-- About this task --
Reproduce the entries shown below only from the line with "Choose the This image radio option" down to the line with "Click video icon", keeping both end lines and copying each one exactly.
▼▼▼
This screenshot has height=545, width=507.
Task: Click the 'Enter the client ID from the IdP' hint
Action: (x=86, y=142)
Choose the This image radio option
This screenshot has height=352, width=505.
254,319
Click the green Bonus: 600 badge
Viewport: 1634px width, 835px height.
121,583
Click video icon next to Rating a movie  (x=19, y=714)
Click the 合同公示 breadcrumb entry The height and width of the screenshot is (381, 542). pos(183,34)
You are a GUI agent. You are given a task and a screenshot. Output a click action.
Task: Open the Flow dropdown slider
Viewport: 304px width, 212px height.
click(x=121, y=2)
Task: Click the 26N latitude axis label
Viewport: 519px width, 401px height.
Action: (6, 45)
▲▲▲
▼▼▼
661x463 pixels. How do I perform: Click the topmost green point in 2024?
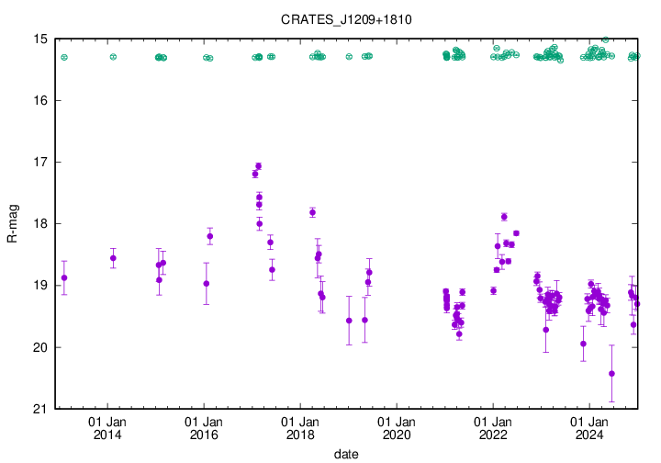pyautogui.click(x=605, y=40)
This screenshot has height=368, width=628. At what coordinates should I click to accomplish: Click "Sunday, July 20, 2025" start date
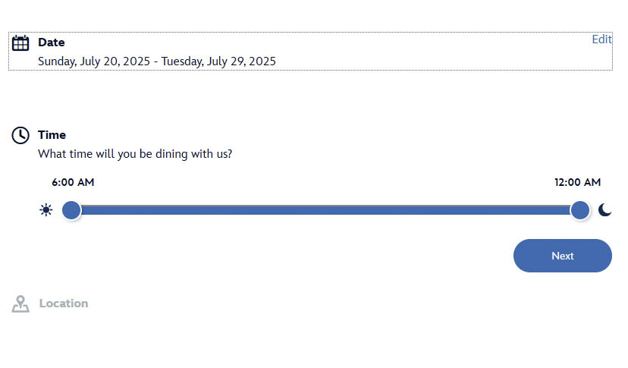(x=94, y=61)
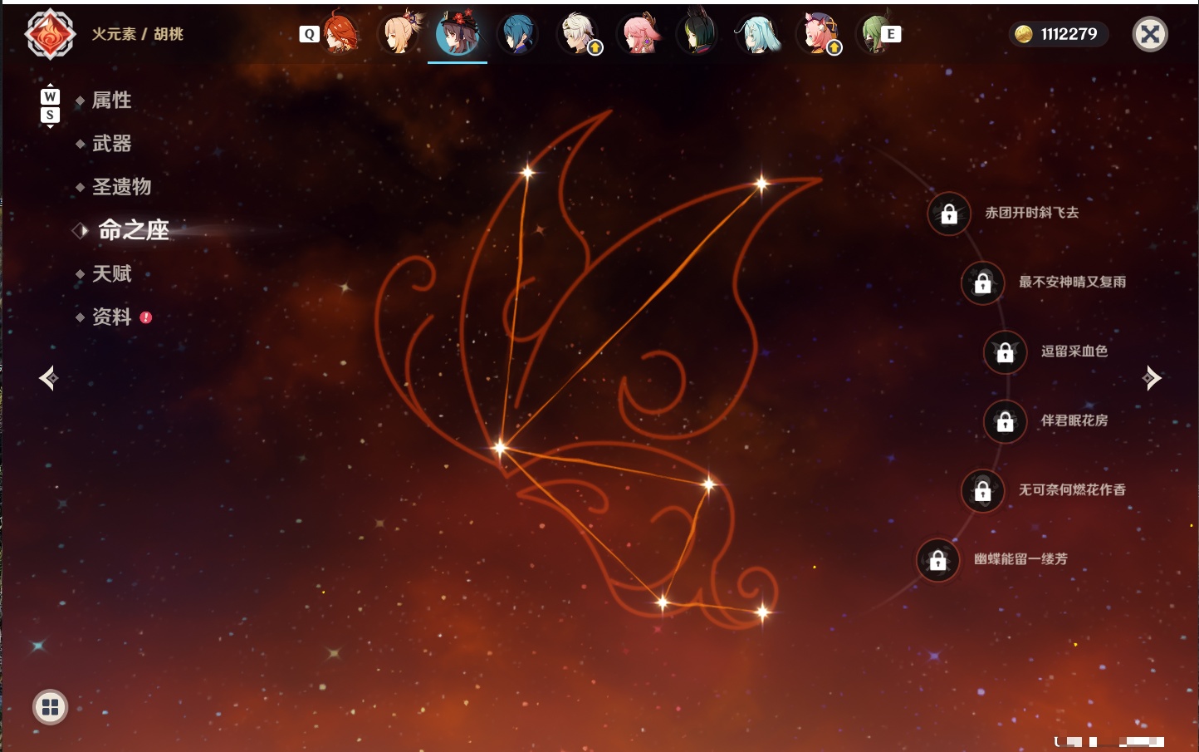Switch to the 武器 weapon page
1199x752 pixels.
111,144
▲▲▲
▼▼▼
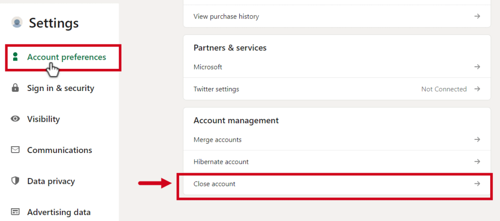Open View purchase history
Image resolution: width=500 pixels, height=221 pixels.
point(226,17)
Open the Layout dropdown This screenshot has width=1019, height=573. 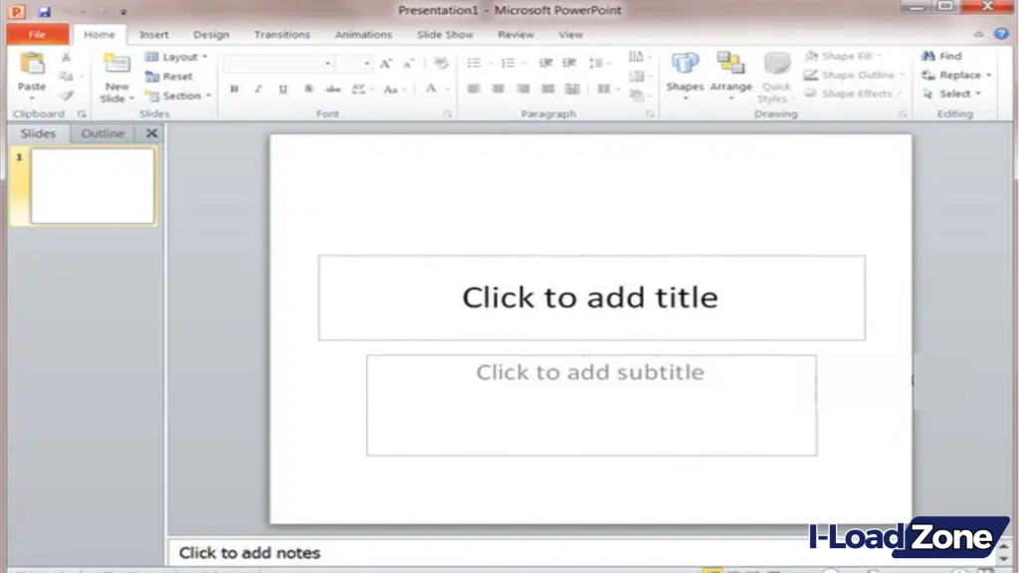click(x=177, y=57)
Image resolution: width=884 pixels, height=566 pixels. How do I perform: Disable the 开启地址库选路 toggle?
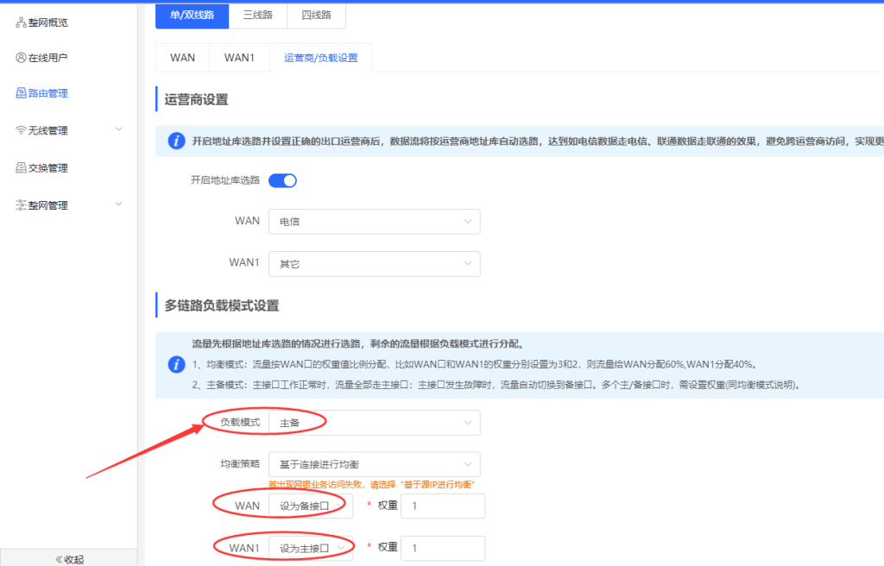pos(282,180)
▲▲▲
-- Written solution --
Choose the This image radio option
This screenshot has height=352, width=505.
254,319
Click the green Bonus: 600 badge
Viewport: 1634px width, 835px height.
121,583
Click video icon next to Rating a movie  (x=19, y=714)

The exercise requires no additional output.